Similar to cystography, this procedure mainly involves the urinary tract, and the gonads are not directly in the path of the X-ray beam.

- Hip including upper femur:

This examination requires X-rays to be directed towards the hip joint, which unfortunately passes through the gonads, resulting in a higher radiation dose compared to other options.

Therefore, considering the direct exposure of gonads to the X-ray beam during hip examinations, option D is the most likely answer.

Actual Radiation Dose:

However, it's important to note that the actual radiation dose received during any medical procedure depends on various factors, such as:

- Technique used:

Different imaging techniques like digital X-rays or CT scans have varying radiation doses.

- Collimation:

Proper collimation of the X-ray beam to the area of interest can significantly reduce unnecessary exposure to other organs.

- Patient factors:

Age, body size, and previous radiation exposure can influence the individual's radiation sensitivity.

Therefore, while hip examinations generally involve higher gonad doses, it's crucial to consult with a healthcare professional for an accurate assessment of potential radiation exposure and the benefits versus risks of any specific procedure.

Remember, radiation safety is a priority in medical imaging, and healthcare professionals strive to minimize patient exposure while ensuring diagnostic accuracy.

the effective energy of the x-ray beam is increased by increasing the:

1. added filtration
2. kilovoltage
3. milliamperage

A. 1 only
B. 3 only
C. 1 and 2 only
D. 1,2 and 3

The correct answer is C. 1 and 2 only. Here's why:

- Added filtration:

Adding filtration to the X-ray beam actually decreases the effective energy of the beam by selectively removing lower-energy photons. It filters out softer X-rays, leaving behind harder, higher-energy X-rays. Therefore, option 1 is incorrect.

- Kilovoltage (kV):

Increasing the kV directly increases the potential difference across the X-ray tube, which results in the generation of X-rays with higher energies. Thus, option 2 is correct.

- Milliamperage (mA):

Milliamperage controls the tube current, which affects the intensity of the X-ray beam but not its energy. Hence, increasing mA does not increase the effective energy, making option 3 incorrect.
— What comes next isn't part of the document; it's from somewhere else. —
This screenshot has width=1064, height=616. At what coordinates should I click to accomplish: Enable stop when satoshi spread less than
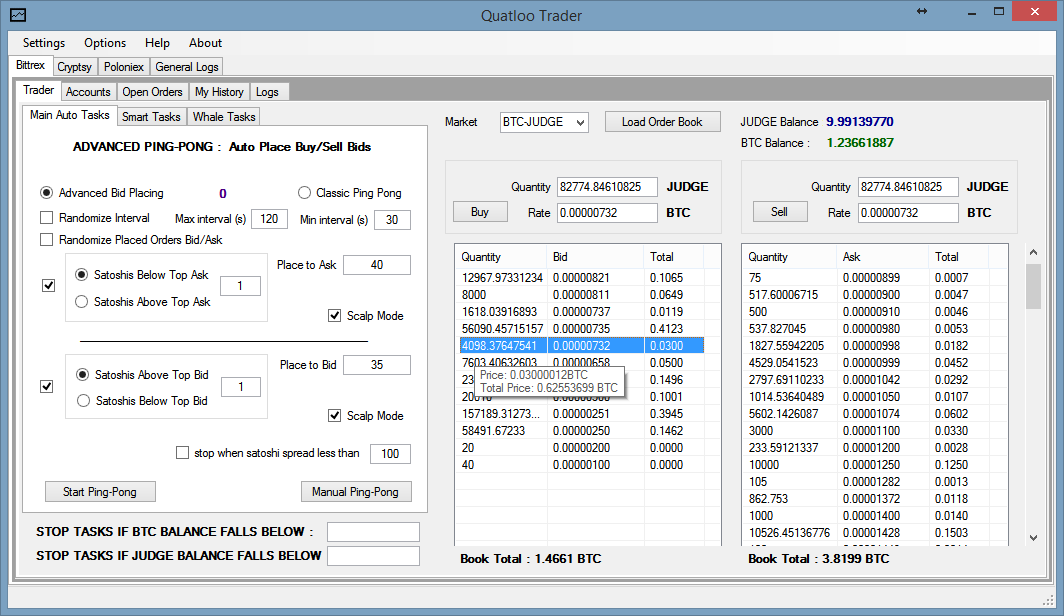[182, 453]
Therefore, only increasing the kV (option 2) and not adding filtration (option 1) effectively increases the energy of the X-ray beam. So, the correct answer is C. 1 and 2 only.

The blood pressure:

A- Increase in old age
B- Increase more in female
C- Decrease with age
D- Increase in the end of the day
E- All are wrong.

The correct answer is D. Increase in the end of the day.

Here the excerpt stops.